Als ich gestern gegen Zehn nach Zehn aus der Badener Sommerarena gestolpert bin, war ich fast froh, einem Alptraum entkommen zu sein. Ich gebe zu, dass ich wegen vorangegangenen Pechs am Black-Jack-Tisch im Spielcasino nicht allerbester Laune war, aber das, diese Enttäuschung hatte ich mir bei einem meiner Lieblings-Bühnenwerke definitiv nicht verdient!

Eines von Franz von Suppés Bagatell- und Gelegenheitswerken heißt ja, glaube ich jedenfalls, „Der Teufel auf Erden“, und den gestrigen Luzifer („Pleased to meet you,  hope you guessed my name!“) kann man sogar beim Namen nennen: Er heißt Robert Herzl. Und die Freude an dieser Begegnung war endenwollend. Und ist Luzifer nicht eigentlich der Name des Engels, der einst der Lichtbringer Gottes war?

Der nunmehrige künstlerische Direktor des Badener Theaters beschränkt sich leider nicht aufs Licht sondern kann die Finger nicht vom Regiesessel lassen! Er zerhackte und zer-arrangierte eines der musikalischen Meisterwerke der Wiener Operette zu einer kleistrigen, absolut peinlichen Nummernrevue, für deren Regiequalitäten der Ausdruck „Stadttheaterniveau“ noch schmeichelhaft wäre. Das war Amateurliga. Jedes Finale ein hölzernes Schlusstableau mit der dramaturgischen Spannkraft einer Szene des „Villacher Faschings“ von anno 1972, gekrönt von sinnlosem Ballettgehopse unter dem Motto: „Hoch das Bein!“.

Ja, es stimmt schon, dass „Boccaccio“ heute besonders schwierig zu inszenieren ist, da der Handlungsfaden schwach ist, und die Situations- und Charakterkomik des Librettos in unserer Zeit nicht mehr automatisch funktioniert.
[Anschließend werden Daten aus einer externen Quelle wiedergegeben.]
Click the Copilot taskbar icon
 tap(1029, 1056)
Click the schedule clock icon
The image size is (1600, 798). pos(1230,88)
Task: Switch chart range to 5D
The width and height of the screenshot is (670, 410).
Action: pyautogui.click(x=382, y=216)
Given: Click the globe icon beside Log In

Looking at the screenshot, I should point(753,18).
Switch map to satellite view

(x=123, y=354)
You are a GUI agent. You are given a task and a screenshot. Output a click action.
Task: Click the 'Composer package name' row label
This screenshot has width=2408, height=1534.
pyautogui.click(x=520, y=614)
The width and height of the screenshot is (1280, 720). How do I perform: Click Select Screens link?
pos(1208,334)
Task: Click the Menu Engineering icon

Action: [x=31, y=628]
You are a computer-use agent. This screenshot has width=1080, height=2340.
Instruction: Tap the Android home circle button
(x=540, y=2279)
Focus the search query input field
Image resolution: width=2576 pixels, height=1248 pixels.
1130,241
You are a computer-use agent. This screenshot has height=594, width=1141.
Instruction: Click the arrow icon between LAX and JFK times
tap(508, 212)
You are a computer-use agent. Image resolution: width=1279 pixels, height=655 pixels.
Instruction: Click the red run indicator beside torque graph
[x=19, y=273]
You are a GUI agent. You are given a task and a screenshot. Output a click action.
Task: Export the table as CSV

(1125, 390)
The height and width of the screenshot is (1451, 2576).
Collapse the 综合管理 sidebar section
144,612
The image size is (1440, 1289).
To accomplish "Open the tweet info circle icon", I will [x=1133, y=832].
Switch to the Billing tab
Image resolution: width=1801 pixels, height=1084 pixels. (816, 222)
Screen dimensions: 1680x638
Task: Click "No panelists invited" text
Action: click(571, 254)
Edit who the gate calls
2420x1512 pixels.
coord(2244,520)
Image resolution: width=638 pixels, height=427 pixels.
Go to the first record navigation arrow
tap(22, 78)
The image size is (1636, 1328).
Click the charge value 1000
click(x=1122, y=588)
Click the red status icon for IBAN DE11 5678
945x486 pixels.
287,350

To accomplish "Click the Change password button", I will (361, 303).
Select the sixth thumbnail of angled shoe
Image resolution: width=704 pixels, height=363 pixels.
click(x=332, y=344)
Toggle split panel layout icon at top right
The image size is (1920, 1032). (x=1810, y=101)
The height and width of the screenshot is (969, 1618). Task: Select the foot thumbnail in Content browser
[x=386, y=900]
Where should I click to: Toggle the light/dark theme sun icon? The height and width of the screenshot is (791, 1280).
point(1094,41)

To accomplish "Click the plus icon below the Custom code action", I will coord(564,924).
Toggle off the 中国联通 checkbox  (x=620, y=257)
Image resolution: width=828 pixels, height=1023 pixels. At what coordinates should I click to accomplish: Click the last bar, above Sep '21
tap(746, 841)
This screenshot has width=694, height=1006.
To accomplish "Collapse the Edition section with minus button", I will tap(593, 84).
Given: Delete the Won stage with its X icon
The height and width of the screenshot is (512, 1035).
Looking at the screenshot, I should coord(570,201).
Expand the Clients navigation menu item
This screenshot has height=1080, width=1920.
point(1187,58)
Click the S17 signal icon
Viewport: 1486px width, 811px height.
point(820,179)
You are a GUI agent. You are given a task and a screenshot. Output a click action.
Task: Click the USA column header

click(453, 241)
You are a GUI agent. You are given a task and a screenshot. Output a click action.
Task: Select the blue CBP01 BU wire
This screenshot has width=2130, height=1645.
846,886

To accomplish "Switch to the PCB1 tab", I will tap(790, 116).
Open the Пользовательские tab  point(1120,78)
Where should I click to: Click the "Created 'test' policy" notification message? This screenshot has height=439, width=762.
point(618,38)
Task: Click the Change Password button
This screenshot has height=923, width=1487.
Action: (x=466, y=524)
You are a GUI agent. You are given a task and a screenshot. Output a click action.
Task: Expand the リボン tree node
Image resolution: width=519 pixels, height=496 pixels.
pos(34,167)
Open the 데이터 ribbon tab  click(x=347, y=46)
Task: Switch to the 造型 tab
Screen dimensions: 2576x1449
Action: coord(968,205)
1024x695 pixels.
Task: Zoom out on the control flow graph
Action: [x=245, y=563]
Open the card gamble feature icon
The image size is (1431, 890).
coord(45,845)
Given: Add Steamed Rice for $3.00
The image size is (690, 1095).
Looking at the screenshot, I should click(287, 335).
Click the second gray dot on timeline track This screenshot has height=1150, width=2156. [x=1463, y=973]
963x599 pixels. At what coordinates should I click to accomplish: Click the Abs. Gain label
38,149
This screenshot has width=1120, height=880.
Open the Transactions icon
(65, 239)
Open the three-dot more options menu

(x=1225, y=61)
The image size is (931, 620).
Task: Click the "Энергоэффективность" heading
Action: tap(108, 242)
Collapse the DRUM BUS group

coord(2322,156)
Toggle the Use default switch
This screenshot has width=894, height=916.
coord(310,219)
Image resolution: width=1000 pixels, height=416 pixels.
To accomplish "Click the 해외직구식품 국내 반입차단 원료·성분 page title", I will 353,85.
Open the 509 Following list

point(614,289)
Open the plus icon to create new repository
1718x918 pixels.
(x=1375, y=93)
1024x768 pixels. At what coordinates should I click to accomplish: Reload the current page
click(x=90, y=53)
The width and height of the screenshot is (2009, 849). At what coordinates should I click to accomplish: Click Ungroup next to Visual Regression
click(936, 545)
Aber wenn man meint, dass das Stück heute nicht mehr trägt, dann soll man es halt nicht ansetzen, statt es mit einer stümperhaften Bearbeitung und einer Tölpelregie eiskalt hinzurichten.

Ich halte mich nicht damit auf, ins Detail zu gehen, aus dieser Katastrophe kommt keiner künstlerisch lebend raus!

Doch halt, eine hat sich eine Ausnahme verdient! Frau Christina Khosrowi, die Darstellerin des Titelhelden, überzeugte mich durch ihre sehr schöne, kraftvolle Mezzosopranstimme. Es entspricht der Originalfassung dieser Operette (immerhin diese Güte hatten Herr Herzl & Co. in ihrem Bearbeitungsgestümpere), den Dichter als Hosenrolle anzulegen, und irgendwie hatte Frau Khosrowis Stimme dazu das passende, leicht männlich klingende Timbre. Das bekannte Duett Boccaccio – Fiametta „Florenz hat schöne Frauen“ (hier in der Fassung mit italienischem Text in der zweiten Strophe) bekommt mit zwei Frauenstimmen einen ganz eigenen, besonders schönen Klang, der im Wien des späten 19. Jahrhunderts sicher auch leicht queer-erotischen Kitzel im Publikum auslöste. Wann durften sich sonst schon zwei Frauen auf der Bühne küssen?

Alle anderen können von Dank reden, dass sie nicht mit dem Regisseur zur Hölle fahren müssen! Kühler, seniorenclubmäßiger Schlussapplaus. Anscheinend war ich nicht die einzige, die schnell da raus wollte!